• [Given instruction]:
Rewrite the rows from the line containing "This screenshot has" through the line containing "point(351,428)", both included, as a numbered list with blank lines left out. Leave the pictures out of your answer.

• [Records for processing]:
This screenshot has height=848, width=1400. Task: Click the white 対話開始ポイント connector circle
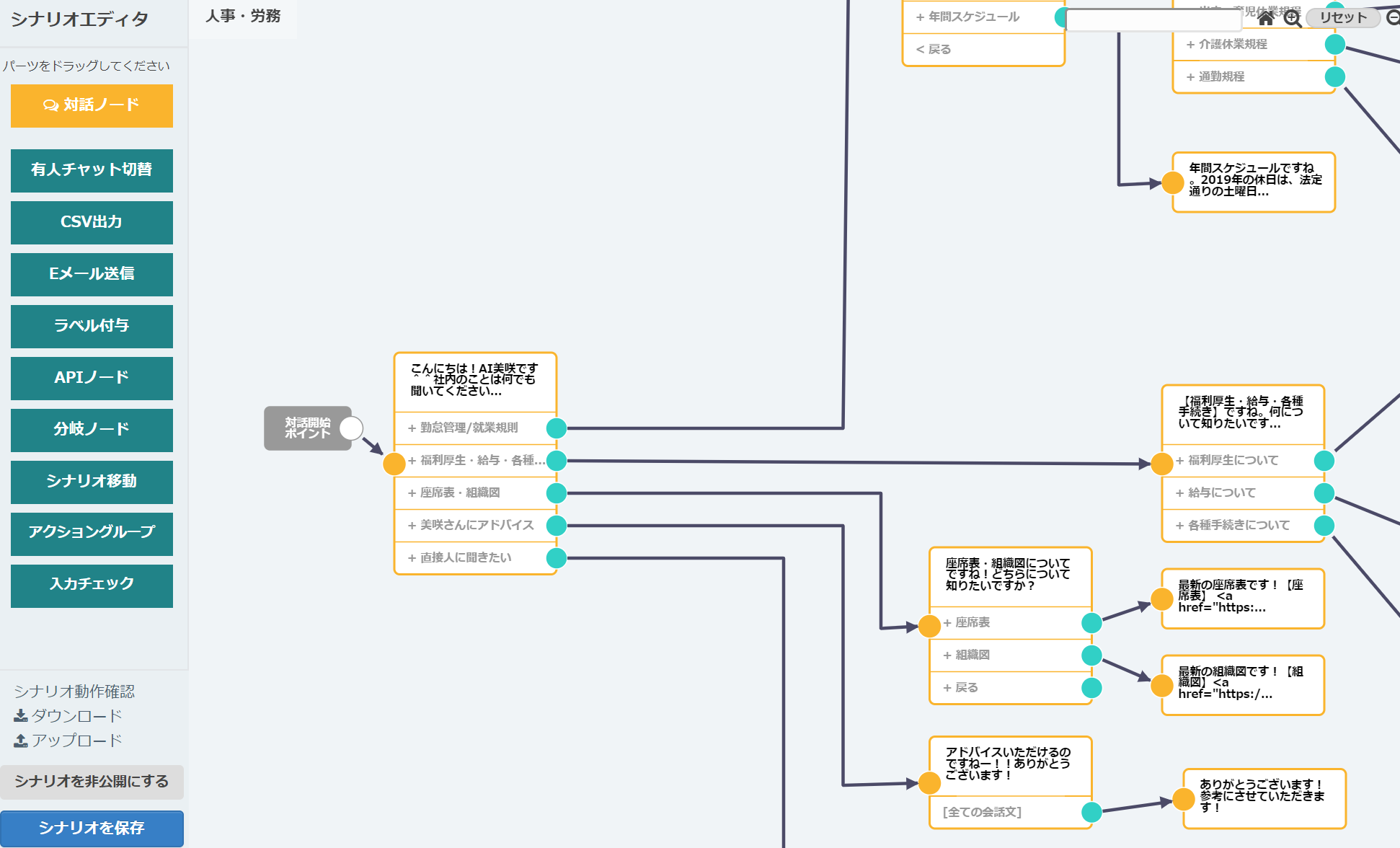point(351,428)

---

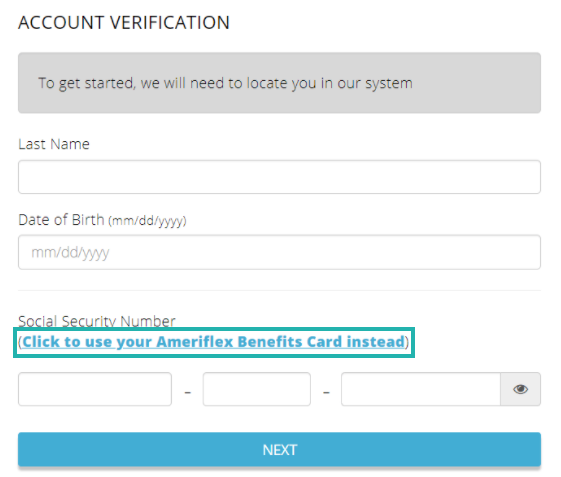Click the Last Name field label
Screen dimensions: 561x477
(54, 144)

• [Expected output]:
1. This screenshot has height=848, width=1400. Task: Click the white 対話開始ポイント connector circle
2. point(351,428)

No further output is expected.